* _THE TASK_
Your reply should be made up of every line in the records below that holds the string "computer".

━━━ DATA TO EXAMINE

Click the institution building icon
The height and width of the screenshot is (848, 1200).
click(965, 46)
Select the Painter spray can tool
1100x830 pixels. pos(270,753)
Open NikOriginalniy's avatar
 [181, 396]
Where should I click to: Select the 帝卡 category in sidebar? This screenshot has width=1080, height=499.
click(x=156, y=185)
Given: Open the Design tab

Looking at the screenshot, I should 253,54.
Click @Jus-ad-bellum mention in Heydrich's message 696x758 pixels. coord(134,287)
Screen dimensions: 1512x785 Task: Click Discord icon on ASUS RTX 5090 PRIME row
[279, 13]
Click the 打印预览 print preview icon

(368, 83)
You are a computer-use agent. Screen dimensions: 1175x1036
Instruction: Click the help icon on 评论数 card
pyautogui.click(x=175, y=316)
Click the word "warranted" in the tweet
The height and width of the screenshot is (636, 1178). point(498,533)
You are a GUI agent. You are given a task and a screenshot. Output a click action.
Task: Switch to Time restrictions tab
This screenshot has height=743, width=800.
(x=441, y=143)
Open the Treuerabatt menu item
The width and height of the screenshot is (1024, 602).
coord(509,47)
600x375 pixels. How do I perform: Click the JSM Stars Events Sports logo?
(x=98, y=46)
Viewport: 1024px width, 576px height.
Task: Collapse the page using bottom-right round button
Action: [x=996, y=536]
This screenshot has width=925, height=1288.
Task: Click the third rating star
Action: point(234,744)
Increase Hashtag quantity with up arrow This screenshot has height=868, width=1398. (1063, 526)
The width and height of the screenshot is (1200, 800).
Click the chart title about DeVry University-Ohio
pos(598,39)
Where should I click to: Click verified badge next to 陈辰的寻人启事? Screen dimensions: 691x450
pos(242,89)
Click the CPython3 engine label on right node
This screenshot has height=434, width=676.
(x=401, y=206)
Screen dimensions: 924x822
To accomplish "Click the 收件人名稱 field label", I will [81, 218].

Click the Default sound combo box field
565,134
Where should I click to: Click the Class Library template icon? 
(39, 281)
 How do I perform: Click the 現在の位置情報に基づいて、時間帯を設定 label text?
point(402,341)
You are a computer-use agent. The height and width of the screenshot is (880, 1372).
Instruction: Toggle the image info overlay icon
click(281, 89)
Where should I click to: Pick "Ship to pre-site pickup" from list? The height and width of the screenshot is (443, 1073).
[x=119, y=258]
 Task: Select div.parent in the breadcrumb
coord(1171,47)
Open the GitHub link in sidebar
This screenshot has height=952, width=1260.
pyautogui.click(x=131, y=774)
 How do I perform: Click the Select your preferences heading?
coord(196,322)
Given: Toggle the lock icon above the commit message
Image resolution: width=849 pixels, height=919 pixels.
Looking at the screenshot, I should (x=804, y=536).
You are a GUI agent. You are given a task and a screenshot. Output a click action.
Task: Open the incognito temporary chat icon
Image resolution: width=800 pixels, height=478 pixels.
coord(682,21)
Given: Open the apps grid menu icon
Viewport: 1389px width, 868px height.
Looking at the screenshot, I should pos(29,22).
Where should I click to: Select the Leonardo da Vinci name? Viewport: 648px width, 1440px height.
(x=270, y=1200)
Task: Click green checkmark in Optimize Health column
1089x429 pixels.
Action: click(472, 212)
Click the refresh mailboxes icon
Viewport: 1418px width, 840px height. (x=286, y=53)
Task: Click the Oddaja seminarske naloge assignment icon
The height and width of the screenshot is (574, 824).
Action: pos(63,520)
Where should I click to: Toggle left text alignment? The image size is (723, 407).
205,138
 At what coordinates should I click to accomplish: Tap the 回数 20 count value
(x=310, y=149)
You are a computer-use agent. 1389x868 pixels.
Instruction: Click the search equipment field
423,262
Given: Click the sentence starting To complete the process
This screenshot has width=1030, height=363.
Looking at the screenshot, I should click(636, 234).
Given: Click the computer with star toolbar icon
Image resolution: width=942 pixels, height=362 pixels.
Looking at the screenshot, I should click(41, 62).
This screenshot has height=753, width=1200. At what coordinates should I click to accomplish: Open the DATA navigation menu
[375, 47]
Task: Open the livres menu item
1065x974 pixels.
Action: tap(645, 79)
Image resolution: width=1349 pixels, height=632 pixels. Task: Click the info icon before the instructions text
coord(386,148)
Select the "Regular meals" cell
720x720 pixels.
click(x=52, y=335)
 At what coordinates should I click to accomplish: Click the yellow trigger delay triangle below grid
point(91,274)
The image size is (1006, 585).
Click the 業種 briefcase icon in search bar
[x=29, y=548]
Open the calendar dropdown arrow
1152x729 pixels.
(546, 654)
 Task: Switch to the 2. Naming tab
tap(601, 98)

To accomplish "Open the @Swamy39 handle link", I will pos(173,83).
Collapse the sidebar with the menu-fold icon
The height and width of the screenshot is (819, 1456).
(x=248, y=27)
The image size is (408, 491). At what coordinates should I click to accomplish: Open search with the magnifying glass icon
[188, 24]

━━━━━━

* _OUTPUT OF THE TASK_
You are a computer-use agent. Screen dimensions: 1175x1036
You are a computer-use agent. The height and width of the screenshot is (880, 1372).
You are a computer-use agent. 1389x868 pixels.
Given: Click the computer with star toolbar icon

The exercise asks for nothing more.